TASK BRIEF: Your answer must be an exact copy of the records below, with no pictures in it.

PROVIDED ENTRIES:
******

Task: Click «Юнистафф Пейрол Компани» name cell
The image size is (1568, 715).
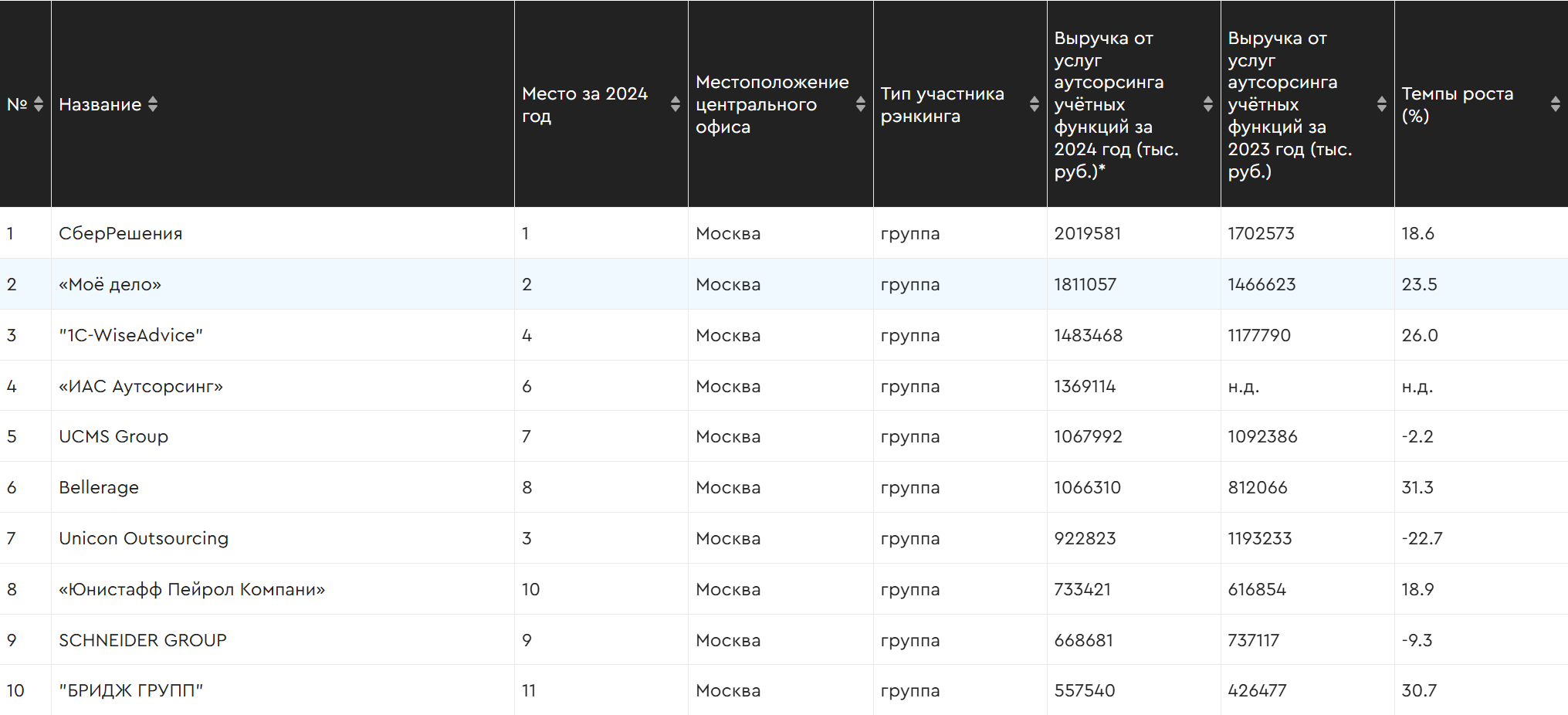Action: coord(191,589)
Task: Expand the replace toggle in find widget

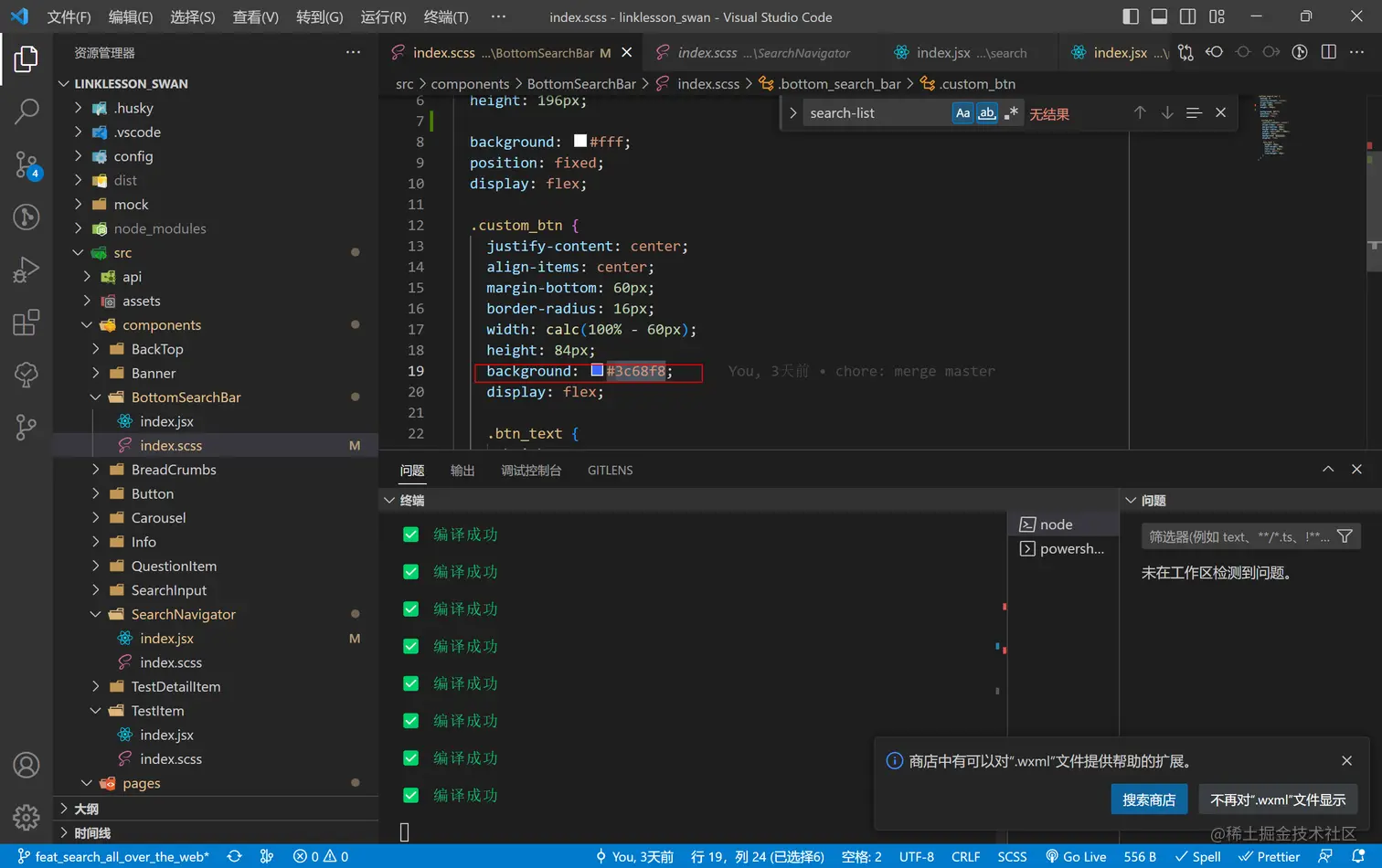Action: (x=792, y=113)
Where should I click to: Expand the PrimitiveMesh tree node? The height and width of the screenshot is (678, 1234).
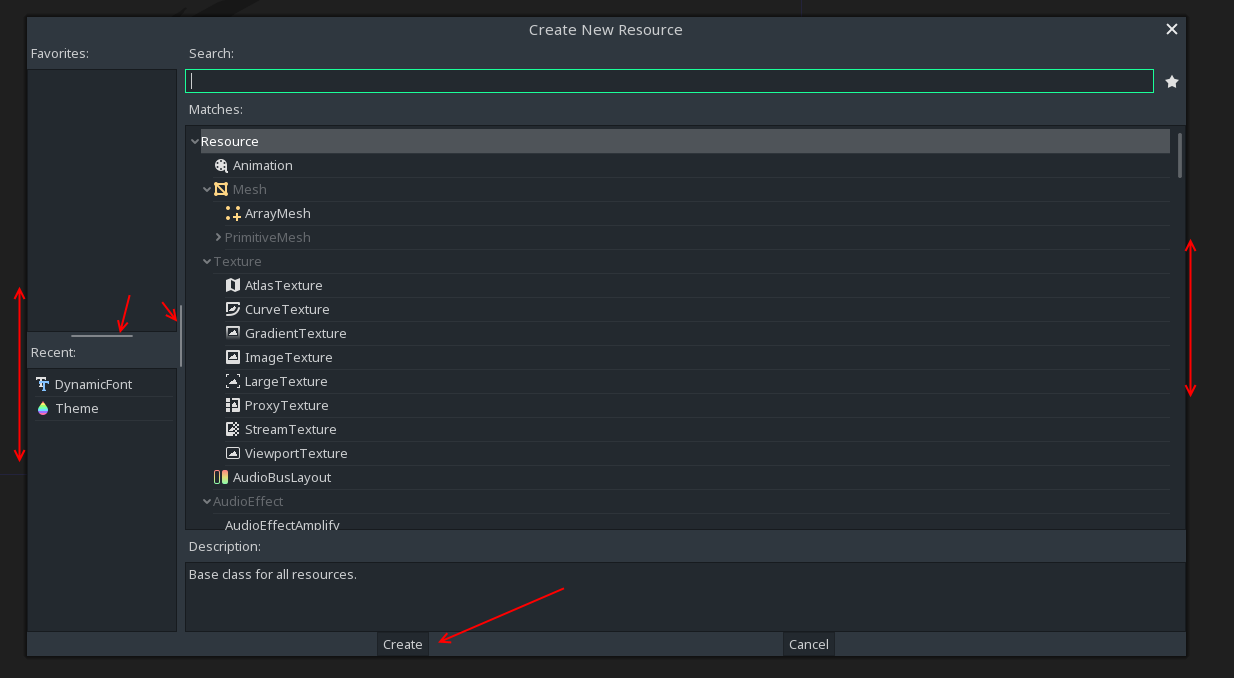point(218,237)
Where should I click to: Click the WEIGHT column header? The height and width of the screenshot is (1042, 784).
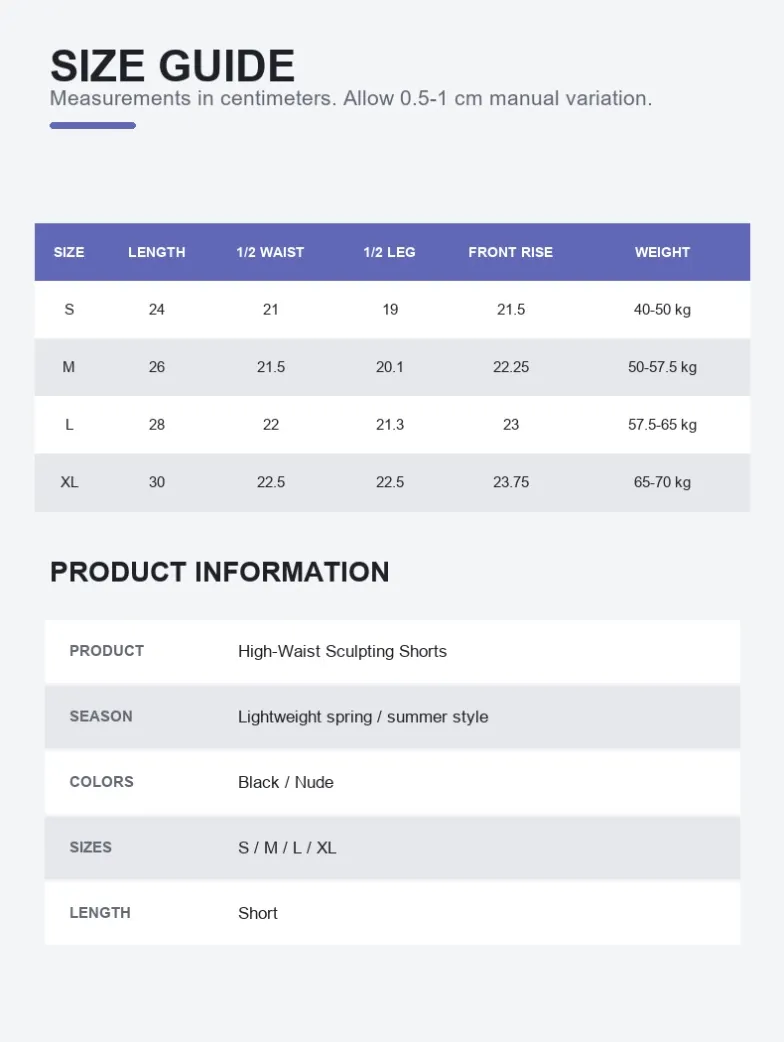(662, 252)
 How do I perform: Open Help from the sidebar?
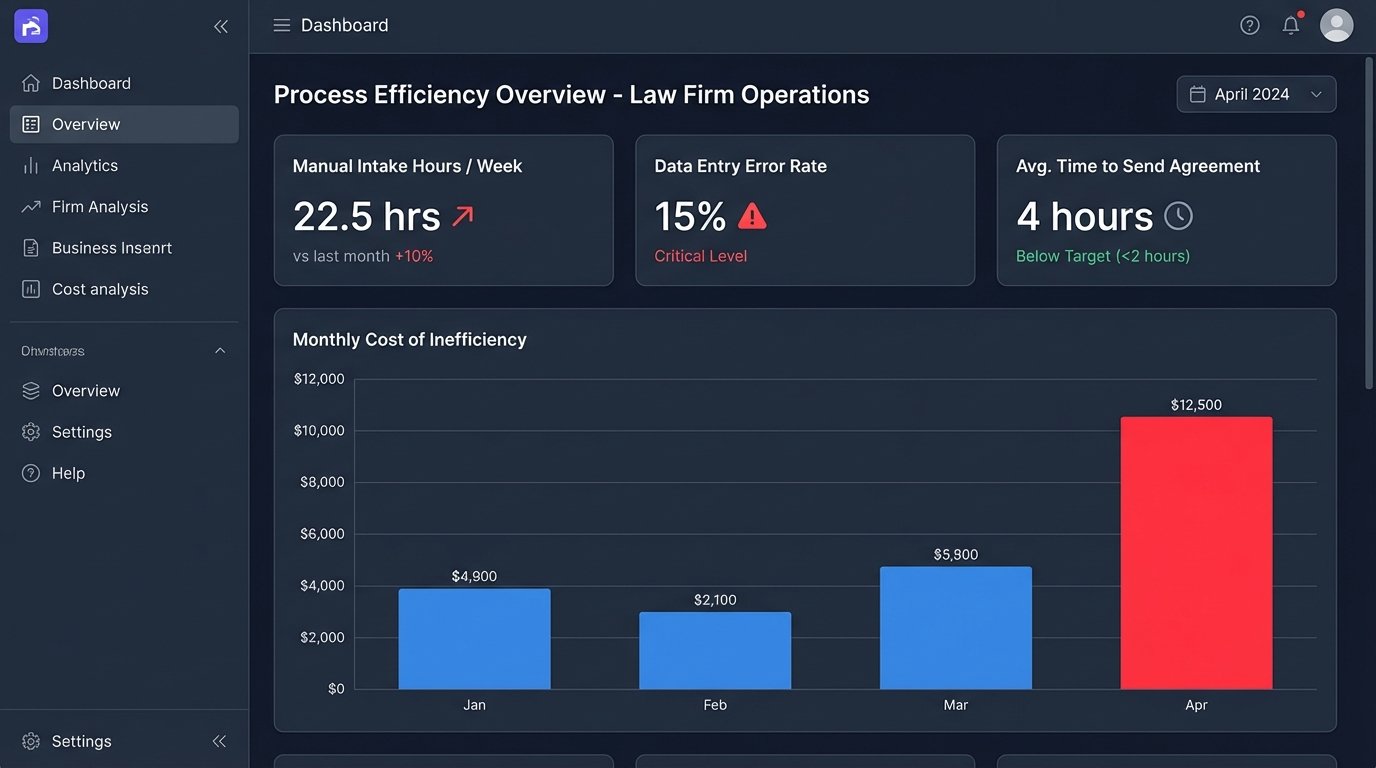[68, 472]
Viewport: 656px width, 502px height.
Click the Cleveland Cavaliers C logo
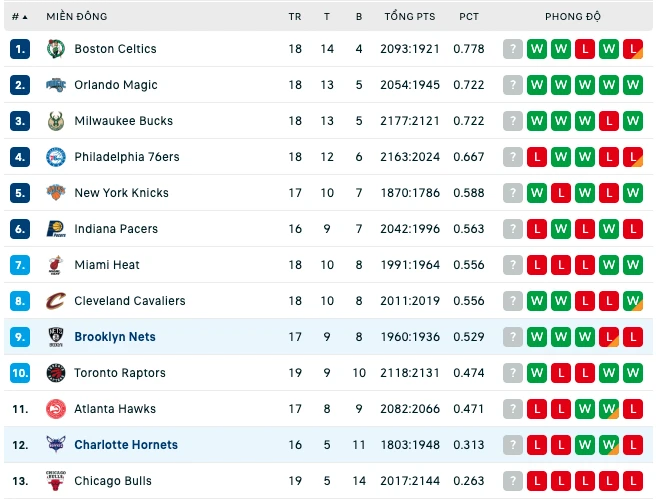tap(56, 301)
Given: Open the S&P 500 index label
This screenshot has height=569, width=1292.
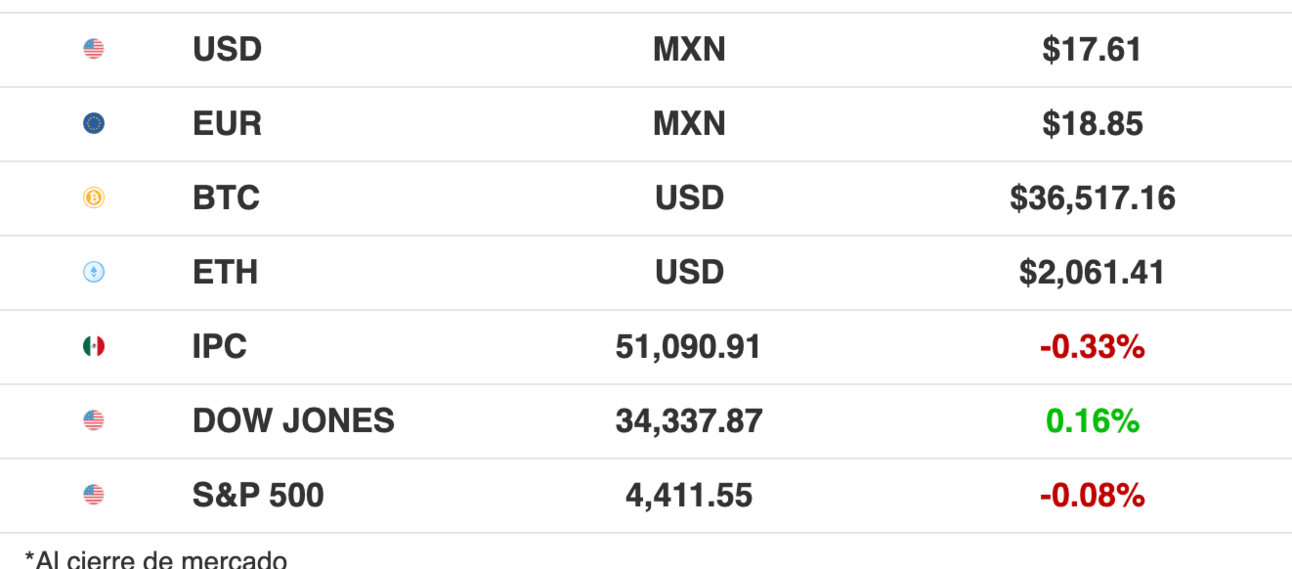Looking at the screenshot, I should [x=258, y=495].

******

OUTPUT FOR THIS TASK:
Task: Click «Юнистафф Пейрол Компани» name cell
The image size is (1568, 715).
Action: coord(191,589)
Task: Expand the replace toggle in find widget

Action: (x=792, y=113)
Where should I click to: Expand the PrimitiveMesh tree node? The height and width of the screenshot is (678, 1234).
point(218,237)
Where should I click to: Click the WEIGHT column header? The height and width of the screenshot is (1042, 784).
(662, 252)
 How do I perform: Open Help from the sidebar?
[68, 472]
Viewport: 656px width, 502px height.
Click the Cleveland Cavaliers C logo
tap(56, 301)
Given: Open the S&P 500 index label
This screenshot has height=569, width=1292.
Looking at the screenshot, I should [x=258, y=495].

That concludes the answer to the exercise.